柳澤織ネームが無償提供するマスクに付ける「花粉症なんです」タグ

 「せき込むと周囲に白い目で見られる。花粉症なのに…」―。新型コロナウイルスが感染拡大する中、こんな嫌な思いをしている人のために、マスクに「花粉症なんです」と明示するユニークなタグを柳澤織ネーム(福井県坂井市丸岡町猪爪)が製作した。布マスクを作るハンドメード作家らに無償提供し、縫い付けて活用してもらう。

 同社は衣料品のブランド名のタグやハンドメード作家向けの織ネームなどを製造している。

 「花粉症なんです」タグのきっかけは、柳澤治久社長(67)がフェイスブックで交流している県外のハンドメード作家からの依頼。「都市部では電車でせきをするだけで嫌な顔をされる。花粉症だと知らせるタグを作ってほしい」といった内容だった。

 すぐさま試作品を作り上げ、フェイスブックに画像を載せたところ、「ほしい」「面白い」など200件以上の反響があったという。タグの大きさは縦1・8センチ、横5センチ。白地に黒字のタグをはじめ、ピンク、青、クリーム色系の4種類を作製した。計約3千枚をハンドメード作家ら希望者に配る方針。

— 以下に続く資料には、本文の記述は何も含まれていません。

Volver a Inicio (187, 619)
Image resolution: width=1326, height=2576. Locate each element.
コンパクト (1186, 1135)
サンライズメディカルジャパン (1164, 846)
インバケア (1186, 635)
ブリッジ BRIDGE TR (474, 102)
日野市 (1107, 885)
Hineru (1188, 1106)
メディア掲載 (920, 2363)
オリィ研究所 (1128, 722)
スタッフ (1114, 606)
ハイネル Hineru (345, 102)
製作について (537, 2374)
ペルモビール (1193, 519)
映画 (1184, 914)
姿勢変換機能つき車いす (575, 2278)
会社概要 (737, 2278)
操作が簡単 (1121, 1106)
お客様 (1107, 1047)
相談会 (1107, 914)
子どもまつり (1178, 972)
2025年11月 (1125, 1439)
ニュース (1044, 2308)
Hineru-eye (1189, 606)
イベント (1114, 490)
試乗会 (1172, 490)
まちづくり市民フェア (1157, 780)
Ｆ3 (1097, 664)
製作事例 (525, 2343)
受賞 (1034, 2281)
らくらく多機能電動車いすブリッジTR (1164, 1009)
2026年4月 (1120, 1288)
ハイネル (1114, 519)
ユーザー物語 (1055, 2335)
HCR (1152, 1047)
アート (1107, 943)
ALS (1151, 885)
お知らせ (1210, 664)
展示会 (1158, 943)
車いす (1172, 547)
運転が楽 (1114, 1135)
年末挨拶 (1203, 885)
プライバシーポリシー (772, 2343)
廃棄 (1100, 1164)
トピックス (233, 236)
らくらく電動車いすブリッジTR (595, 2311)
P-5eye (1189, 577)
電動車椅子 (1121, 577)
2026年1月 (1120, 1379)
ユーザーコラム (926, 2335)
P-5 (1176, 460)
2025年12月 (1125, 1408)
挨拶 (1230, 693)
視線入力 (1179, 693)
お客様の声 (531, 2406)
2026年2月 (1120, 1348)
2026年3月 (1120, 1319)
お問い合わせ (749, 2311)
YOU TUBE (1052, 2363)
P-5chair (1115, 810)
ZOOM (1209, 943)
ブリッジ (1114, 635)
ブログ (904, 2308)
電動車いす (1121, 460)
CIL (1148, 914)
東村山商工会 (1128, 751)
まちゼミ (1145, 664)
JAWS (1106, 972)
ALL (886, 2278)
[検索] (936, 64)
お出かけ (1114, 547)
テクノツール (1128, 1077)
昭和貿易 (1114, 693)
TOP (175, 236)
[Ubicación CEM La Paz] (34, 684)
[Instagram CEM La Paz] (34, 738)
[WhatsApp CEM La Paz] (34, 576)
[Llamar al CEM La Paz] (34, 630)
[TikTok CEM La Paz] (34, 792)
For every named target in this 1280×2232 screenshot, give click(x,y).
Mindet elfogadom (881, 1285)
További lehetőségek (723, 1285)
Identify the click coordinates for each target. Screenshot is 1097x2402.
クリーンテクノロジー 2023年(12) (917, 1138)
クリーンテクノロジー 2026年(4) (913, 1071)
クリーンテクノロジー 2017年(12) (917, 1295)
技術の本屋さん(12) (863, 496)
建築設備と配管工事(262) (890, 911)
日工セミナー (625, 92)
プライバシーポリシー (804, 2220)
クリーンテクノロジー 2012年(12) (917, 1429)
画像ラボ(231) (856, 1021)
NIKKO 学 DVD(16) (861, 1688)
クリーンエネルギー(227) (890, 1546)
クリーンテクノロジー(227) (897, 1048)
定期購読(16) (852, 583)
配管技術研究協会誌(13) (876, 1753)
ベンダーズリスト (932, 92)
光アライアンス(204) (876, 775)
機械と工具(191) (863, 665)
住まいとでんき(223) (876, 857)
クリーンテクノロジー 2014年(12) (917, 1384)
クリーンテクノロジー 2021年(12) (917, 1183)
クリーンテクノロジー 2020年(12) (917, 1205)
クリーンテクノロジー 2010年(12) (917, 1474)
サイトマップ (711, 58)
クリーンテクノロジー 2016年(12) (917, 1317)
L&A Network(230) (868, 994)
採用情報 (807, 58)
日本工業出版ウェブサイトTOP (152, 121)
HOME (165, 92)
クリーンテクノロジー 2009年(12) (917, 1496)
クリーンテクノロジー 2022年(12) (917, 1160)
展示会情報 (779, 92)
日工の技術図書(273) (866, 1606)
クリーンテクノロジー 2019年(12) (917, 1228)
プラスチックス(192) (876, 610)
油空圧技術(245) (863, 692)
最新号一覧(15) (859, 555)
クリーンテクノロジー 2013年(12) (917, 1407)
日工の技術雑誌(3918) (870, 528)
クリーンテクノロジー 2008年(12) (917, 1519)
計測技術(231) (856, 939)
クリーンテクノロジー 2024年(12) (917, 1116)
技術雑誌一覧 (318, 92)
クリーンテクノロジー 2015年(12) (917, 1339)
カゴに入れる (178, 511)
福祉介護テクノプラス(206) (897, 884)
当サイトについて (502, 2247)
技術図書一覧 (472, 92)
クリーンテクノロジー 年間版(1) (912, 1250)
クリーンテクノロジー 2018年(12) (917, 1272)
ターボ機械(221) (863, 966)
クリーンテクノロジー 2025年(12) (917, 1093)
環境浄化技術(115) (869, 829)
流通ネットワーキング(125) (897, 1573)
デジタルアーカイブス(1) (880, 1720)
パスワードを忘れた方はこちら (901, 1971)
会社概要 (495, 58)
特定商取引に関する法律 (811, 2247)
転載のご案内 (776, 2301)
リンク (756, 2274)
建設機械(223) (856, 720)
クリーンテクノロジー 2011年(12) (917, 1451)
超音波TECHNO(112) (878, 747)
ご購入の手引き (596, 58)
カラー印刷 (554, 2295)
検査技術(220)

 さらに「ぜんそくの子ども向けにも作ってほしい」「『新型コロナに負けるな』といったメッセージ性のあるタグを」などの要望があり、花粉症タグの反響状況を見て今後対応を検討するという。

 柳澤社長は「感染拡大でぎくしゃくした時勢だが、タグで周囲の人がクスッと笑ってくれると、明るい雰囲気にもなる。世の中を元気づける動きが広がっていってほしい」と話している。